Gross domestic product contracted 0.5 percent in the three months through June from the previous quarter, when it shrank 0.3 percent, the Central Statistics Office said today in Dublin. From a year earlier, the economy lost 0.8 percent.
The housing collapse, coupled with the global credit crisis, forced the Irish government to slash spending to keep its deficit in check and pushed the benchmark stock index to fall more than any other in western Europe this year. Ireland's slump may be followed by recessions across Europe, according to the European Commission, which has cut its forecasts for growth across the euro area.
``Ireland is unlikely to be alone in entering the euro area recession club,'' Julian Callow, an economist at Barclays Capital in London, said in a note. ``We expect that Italy and quite possibly Germany will also record contractions in their third quarter GDP, following contractions in the second quarter, with a substantial risk that France does as well.''
Ireland's contraction follows a decade-long boom, sparked by exports in the mid-1990s and then extended by record homebuilding. The economy has expanded around 7 percent a year for the last decade, three times the euro-area average. Ireland hasn't had a full-year economic contraction since 1983.
House Prices Plunge
Now, home building is plunging as house prices drop. Bank of Ireland Plc, the country's second-biggest bank, said on Sept. 17 it will slash its dividend by 50 percent and post a drop in first-half profit as loan losses mount. House prices fell 9.4 percent in July from a year earlier.
``The housing market is torpedoing the economy,'' Pat McArdle, chief economist with Ulster Bank Ltd. in Dublin, said in a phone interview. ``The third quarter will definitely be worse.''
From a year earlier, consumer spending fell 1.4 percent in the second quarter, the first year-on-year decline in at least 11 years, according to the statistics office. Exports rose 2.4 percent and imports fell 1.1 percent.
Finance Minister Brian Lenihan said in parliament today that the ``poor performance in tax receipts over the summer months'' has continued into September.

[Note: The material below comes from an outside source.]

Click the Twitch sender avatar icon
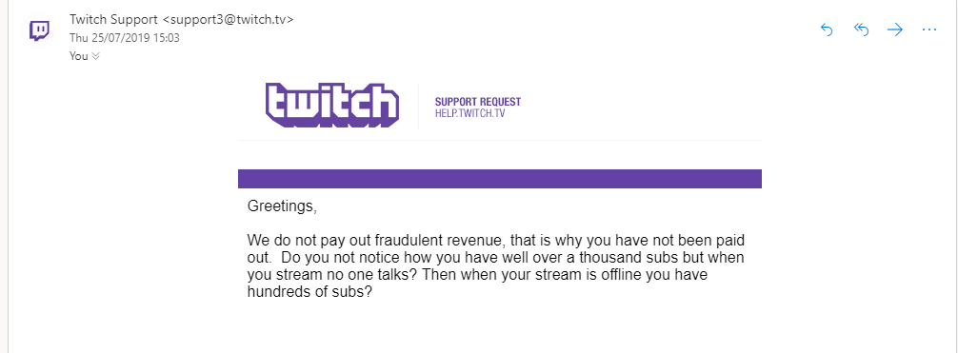The height and width of the screenshot is (353, 958). click(40, 30)
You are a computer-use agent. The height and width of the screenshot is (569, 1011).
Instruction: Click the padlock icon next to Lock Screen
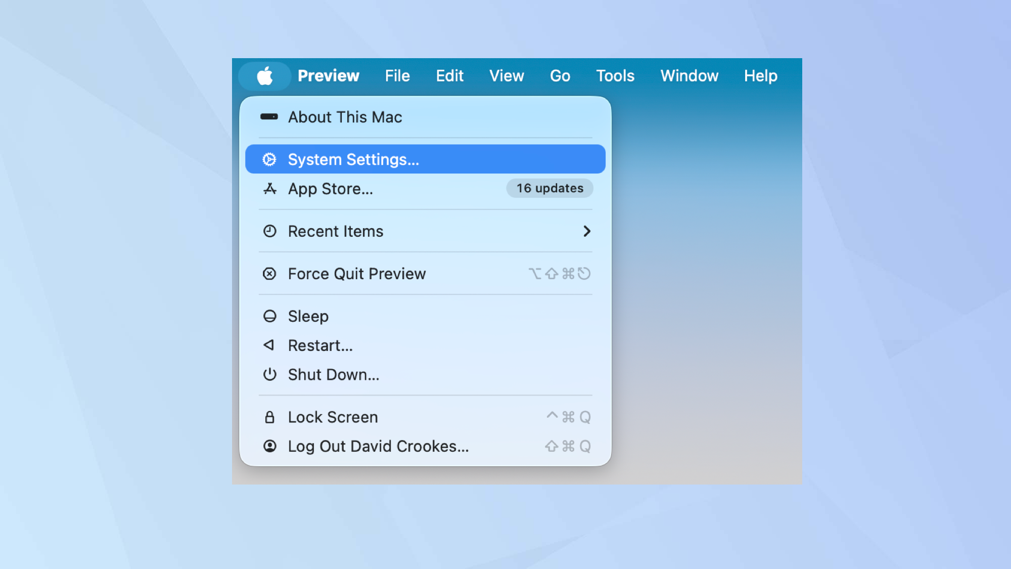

Earlier this month, he brought forward the 2009 budget by six weeks after warning of a 5 billion-euro ($7.33 billion) shortfall in tax revenue this year.
``Ireland is an exceptionally open economy and the deterioration in the global climate has had a major impact,'' Lenihan said. ``The pace of growth in our main trading partners has slowed'' and the euro's increase against the dollar and the pound reduced export competitiveness, he said.